I do a fair amount of billable hour work in my practice. Over the years, I’ve developed a fairly simple but flexible spreadsheet for tracking my billable time. For our firm, this represents the ideal solution at present. I have taken a liking to a few different Mac billing apps out there (like Billings, Involer, Invoice, GrandTotal, and iRatchet) but each of them falls short in one way or another for our purposes. I would encourage you to give them a try, however, as your needs might be different than ours.
Early on, I would write my time down here and there, and at the end of the month, I would be gathering my snippets of billing information from all over my office and my computer – even going back over my recent emails and documents to forensically reconstruct my billable time for the month. As you can imagine, you lose a fair amount of billable time that way – both for time it takes to recreate the month, and for the work that ultimately never gets billed for because it was missed in the reconstruction.

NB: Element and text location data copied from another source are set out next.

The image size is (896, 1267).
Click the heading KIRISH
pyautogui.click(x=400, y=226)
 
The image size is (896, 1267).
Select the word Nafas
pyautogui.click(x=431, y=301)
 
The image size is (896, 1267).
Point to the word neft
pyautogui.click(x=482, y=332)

Obviously, I needed to find a system for capturing my time contemporaneously with the work I was billing for. For a while, my solution was to keep a legal pad next to my computer and jot down my work as I was doing it. That’s not a terrible solution, but it left me at the end of the month with a good bit of work still to do. I would go over the pages of chicken scratch (yes, surprise, my handwriting is horrific), and try to give a client-by-client report to our secretary who creates and sends out our billing invoices.
Eventually, I realized that by using a spreadsheet, I could capture my time as I do the work, and, at the end of the month, we can manipulate the data in any way we want. Specifically, the data can be arranged by client or matter to give our billing secretary easy access to copy and paste the relevant information.

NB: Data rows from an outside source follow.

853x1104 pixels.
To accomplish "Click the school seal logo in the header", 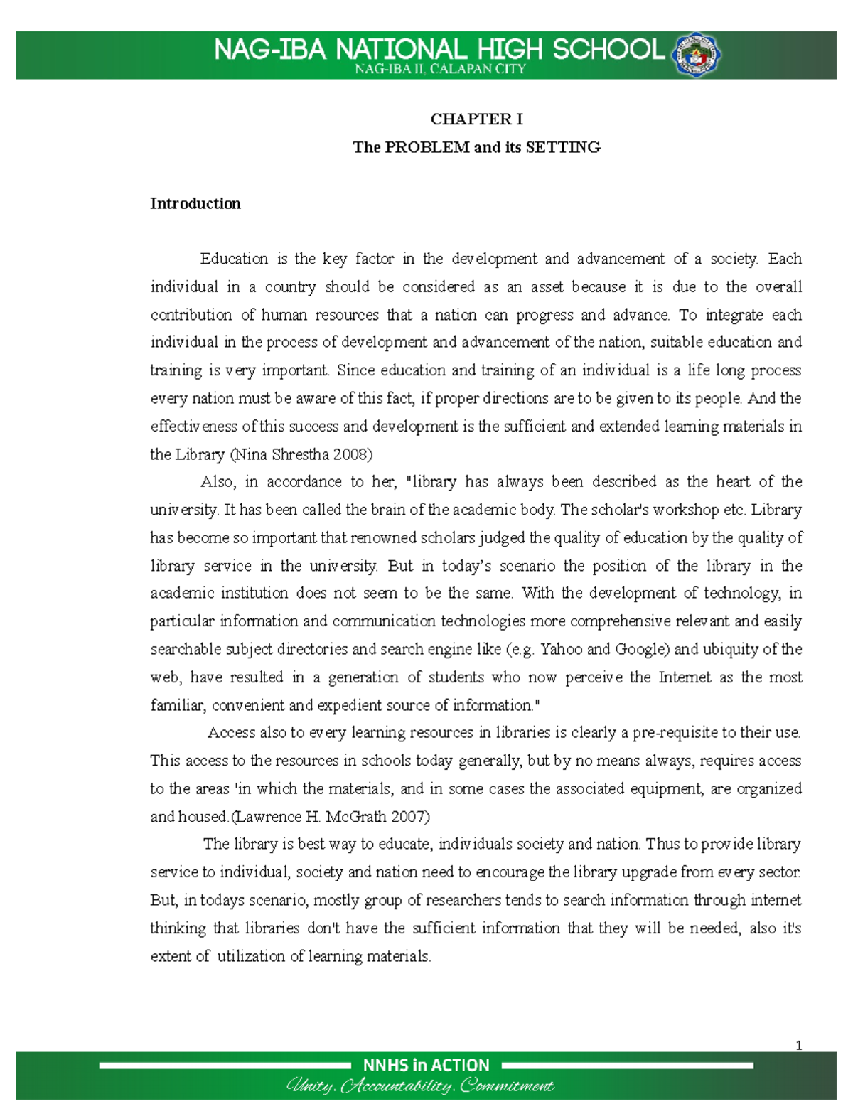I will (697, 54).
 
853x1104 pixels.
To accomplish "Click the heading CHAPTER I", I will (476, 119).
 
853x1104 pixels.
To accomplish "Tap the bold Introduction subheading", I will (195, 204).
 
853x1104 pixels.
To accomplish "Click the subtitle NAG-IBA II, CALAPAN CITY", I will (440, 69).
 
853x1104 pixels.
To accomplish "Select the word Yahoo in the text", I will (561, 649).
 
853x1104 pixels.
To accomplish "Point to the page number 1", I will (799, 1045).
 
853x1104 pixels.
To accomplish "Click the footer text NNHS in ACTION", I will (426, 1065).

As most firms do, our firm bills by the tenth of an hour.
It is easy to type in the start time and end time for your tasks in the spreadsheet. The hard(er) part is to do math with the time, convert it to tenths and round it up to the next tenth. Of course, this can be done manually, which is how I used to do it, but the with power of Numbers and Excel, it can easily be done automatically – if you know the right formulas.

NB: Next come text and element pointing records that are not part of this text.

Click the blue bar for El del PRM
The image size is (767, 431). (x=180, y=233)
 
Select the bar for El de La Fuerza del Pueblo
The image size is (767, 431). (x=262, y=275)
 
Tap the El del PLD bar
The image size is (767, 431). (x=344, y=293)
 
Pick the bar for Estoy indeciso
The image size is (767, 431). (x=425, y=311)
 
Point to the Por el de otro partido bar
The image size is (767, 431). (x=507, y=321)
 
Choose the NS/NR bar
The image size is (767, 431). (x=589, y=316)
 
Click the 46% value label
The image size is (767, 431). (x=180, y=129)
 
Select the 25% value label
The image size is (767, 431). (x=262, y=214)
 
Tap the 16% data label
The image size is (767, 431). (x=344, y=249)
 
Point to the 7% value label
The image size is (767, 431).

First, you need to make sure your start and end time columns are set to the Date and Time format. The next step is intuitive enough: subtract the start time from the end time. If that is all you do, however, your result will be something like “0.0″ because the spreadsheet doesn’t fully understand what you’re up to. Multiplying the whole answer by 24 will give you a decimal representation of the time. But, you’re not done yet. At this point, you may get an answer like 0.717. You could just set the decimal places to 1 in the cell format settings, but that would round to the nearest tenth, rather than rounding up. The solution is to add the ROUNDUP operator to the beginning of the formula. To tell the spreadsheet what decimal place to round up to, add a “,1″ to the end of the formula.
In the end, your formula for calculating time to the tenth of an hour, rounding up, is “=ROUNDUP((B1-A1)*24,1)” where B1 is your end time and A1 is your start time.
So, without further ado, here are two templates for tracking your billable time:
One final tip: I have found that in order for me to practically capture my time as I do the work, I need to have the spreadsheet very quickly accessible. The way I accomplished this was to put the billing document in my dock. Just drag the document from where ever you keep it to the right side of the dock (where your “stacks” folders are kept), and it will stay in the dock for one click access to your timesheet.
Adam, thank you for the tips and the templates. In my solo practice we use timesolv (an online billing solution), but sometimes it’s not flexible enough for court presentation of our fees. Your template will fill in those gaps for us.
Hi Esquiremac
I admire your spreadsheet. It is ingenious, quick and easy to use. However, I use RTG billing software because it does two things for me. First, I can start it and select a project to assign time to and then RTG gets out of the way, keeps track of time spent, and comes back when I want it. Second, it will take my time and convert it into billing documents, which step is still requred by an Excel program. Selecting the project is a littlle time consuming, but I don’t have to rename it each time.
Thanks for sharing your efforts.
Regards,
John
I was doing exactly this before I moved over to a timekeeper solution. It would easily calculate my time from my start and end times, rounding up to the tenth of an hour. Worked pretty well too, but I got tired of adding up all my time at the end.
This is fantastic! I charge flat rate fees for most of my work, but occasionally need to keep track of billable hours. As a newly-solo attorney I haven’t needed or wanted to pay the hefty price tags for all the software out there has to offer. This suits my needs perfectly for the time being. Thank you!
I’d like to recommend Time59 (http://www.time59.com) for your billing. It is web-based, handles trust accounting and is very reasonably priced.
Yeah cheers for all the heads up, oh, and I can relate to you Isaac I use timesolv where I work – and it drives me silly sometimes – the flexibility is kind of annoying, not only that, but I have the UI.
Grr, anyway, thank you for the advice
Regards,
Jakk
Thanks Mac,
My field of work is entirely different but this template is awesome.
I’ve also tried a lot of different solutions and at the end spreadsheet seems like the best way to go for tracking these things.